Pittsburg Motel Becomes Permanent Homeless Support Hub
Motel 6 in Pittsburg won’t be booking rooms for weary tourists but lights in the 174-room facilities will be left on as a safe haven for homeless people in the area.
The motel at 2101 Loveridge Road has been used during the pandemic as a site to shelter people who can’t self-isolate due to lack of housing. The room rentals were made possible as part of the state’s Project Roomkey program, but the state is now going a step further with a $21.5 million grant to permanently convert the motel into a resource hub for the area’s homeless population.
The expanded program is known as Project Homekey — Contra Costa County is a recipient in a first round of grants that allow for the purchase of properties where a bed to sleep will accompany a host of social services.
With the grant money, Motel 6 will become the permanent East County CARE Center, CCHS announced in a media release Wednesday. The center will offer residents on-site case management, meals, peer support, permanent housing navigation, healthcare and mental health services.

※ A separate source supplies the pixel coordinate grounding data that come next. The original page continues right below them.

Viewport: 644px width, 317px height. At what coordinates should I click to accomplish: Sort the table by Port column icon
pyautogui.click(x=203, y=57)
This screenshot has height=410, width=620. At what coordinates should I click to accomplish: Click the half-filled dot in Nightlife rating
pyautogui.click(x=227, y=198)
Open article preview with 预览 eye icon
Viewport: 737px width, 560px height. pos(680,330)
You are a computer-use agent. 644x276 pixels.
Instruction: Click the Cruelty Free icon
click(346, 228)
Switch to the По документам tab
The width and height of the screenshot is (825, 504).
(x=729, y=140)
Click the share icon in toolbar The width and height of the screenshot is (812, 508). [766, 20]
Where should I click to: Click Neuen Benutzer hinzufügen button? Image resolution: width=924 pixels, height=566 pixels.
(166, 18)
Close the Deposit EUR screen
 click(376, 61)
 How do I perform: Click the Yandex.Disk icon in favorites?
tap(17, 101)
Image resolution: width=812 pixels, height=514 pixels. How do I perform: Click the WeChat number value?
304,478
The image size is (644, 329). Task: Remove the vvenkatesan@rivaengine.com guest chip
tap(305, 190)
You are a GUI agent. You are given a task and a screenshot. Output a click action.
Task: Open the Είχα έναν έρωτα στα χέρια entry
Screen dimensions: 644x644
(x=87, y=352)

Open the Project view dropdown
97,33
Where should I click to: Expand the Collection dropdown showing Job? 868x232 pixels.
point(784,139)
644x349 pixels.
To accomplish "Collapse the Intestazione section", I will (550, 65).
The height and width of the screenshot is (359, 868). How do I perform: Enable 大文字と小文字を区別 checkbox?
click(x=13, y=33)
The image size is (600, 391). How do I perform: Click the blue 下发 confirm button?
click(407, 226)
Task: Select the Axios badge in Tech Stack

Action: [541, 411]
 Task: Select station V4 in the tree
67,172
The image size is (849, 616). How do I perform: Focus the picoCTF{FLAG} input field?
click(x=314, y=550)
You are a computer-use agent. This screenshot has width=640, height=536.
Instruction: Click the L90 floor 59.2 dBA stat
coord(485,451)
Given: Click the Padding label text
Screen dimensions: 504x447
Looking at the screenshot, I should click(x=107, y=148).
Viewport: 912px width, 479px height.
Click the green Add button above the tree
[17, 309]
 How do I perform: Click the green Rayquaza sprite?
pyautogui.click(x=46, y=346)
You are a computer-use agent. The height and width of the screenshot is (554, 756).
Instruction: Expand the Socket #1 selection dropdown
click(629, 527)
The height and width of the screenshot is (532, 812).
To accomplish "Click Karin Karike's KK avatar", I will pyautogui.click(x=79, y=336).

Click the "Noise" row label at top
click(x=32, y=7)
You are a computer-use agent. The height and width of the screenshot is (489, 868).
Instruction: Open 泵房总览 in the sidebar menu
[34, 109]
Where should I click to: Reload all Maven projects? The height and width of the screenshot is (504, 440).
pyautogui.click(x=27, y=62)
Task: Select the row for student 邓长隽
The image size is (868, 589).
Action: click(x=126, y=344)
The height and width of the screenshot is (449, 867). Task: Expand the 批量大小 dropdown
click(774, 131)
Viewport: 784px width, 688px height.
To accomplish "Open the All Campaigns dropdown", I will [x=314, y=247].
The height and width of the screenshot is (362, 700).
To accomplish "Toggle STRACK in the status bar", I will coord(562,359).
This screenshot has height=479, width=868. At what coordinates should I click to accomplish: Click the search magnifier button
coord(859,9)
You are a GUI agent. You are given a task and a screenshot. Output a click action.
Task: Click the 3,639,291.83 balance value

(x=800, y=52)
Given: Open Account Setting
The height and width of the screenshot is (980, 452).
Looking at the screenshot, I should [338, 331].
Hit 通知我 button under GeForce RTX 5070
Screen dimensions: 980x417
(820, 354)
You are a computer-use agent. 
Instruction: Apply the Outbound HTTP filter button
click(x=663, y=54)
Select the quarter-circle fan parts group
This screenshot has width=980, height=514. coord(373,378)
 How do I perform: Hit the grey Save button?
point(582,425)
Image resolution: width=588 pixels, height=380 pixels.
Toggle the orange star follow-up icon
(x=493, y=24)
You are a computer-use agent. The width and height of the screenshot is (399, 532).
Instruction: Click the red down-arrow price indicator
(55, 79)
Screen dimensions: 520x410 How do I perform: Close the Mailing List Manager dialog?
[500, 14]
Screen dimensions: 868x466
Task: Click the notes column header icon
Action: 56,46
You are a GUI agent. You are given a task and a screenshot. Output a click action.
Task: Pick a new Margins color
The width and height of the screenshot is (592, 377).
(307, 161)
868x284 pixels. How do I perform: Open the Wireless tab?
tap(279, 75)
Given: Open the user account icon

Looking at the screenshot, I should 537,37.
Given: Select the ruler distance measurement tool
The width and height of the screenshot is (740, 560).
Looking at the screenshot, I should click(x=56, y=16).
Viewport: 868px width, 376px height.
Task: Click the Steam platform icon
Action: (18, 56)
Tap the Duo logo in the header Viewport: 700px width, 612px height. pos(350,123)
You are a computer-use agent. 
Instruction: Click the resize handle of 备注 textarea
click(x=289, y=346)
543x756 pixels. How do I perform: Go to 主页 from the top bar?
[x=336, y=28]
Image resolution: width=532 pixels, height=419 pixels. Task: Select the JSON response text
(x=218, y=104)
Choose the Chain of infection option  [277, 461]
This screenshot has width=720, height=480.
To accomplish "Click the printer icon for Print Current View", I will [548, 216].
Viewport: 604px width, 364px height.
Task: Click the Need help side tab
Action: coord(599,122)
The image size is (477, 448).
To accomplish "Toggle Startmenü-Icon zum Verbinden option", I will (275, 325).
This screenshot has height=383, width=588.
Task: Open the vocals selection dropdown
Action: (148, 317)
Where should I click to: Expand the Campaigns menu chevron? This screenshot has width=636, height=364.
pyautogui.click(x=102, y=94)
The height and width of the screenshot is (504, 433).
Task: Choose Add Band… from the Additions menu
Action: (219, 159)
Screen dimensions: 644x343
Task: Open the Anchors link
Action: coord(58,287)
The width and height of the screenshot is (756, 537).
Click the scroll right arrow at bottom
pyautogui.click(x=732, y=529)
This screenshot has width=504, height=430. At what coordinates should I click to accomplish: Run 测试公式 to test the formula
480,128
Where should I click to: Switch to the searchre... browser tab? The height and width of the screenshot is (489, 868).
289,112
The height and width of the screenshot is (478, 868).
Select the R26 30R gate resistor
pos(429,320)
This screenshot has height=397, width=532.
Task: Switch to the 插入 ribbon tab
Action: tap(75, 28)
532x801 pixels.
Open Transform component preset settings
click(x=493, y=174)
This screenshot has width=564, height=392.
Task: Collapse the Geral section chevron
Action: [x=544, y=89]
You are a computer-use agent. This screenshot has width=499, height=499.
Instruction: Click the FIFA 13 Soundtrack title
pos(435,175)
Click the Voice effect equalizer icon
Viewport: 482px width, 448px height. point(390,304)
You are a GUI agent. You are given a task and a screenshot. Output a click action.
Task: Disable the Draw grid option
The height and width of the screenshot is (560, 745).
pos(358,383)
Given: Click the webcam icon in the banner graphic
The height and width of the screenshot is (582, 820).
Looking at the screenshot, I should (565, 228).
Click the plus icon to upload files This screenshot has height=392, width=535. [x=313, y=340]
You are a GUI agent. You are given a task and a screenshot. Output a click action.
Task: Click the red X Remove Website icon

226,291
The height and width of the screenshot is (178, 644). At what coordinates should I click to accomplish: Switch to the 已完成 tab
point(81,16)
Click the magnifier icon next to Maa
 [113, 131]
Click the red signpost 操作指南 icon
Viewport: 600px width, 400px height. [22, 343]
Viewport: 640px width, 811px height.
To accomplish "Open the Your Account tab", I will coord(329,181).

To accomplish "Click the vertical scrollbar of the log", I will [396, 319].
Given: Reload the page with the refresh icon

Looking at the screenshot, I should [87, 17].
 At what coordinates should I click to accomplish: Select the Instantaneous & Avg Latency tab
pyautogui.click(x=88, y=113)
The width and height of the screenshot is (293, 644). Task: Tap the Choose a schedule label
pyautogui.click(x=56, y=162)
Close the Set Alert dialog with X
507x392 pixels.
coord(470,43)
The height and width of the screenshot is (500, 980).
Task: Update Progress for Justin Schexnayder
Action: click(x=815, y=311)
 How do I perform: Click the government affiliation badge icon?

Lavonna Martin, CCHS’s director of Health, Housing and Homeless Services, said in the release:
“The funding allows us to accelerate our efforts to provide shelter for people living without housing in the eastern region of our county. This project creates a new interim housing option that allows for a greater degree of privacy and flexibility in household configurations we can serve, with the critical services and supports [SIC] they need to regain permanent housing.”
Cities, counties and organizations have flooded the state with applications since the program’s announcement this summer, but with just $600 million set aside to fund the initiative, there is no way all applications can currently be approved.
The Times Herald reported that 29 applications were received from just Bay Area groups and localities alone, all hoping to convert hotels, apartments and homes with state funding. Statewide, 138 applications were received and the — it would cost more than $1 billion if all were approved. That wave of requests would have converted about 7,600 rooms.
An estimated 150,000 people in California were counted as homeless in 2019, meaning that as helpful as Project Homekey will be, we’re far from solving the state’s homelessness crisis one motel at a time.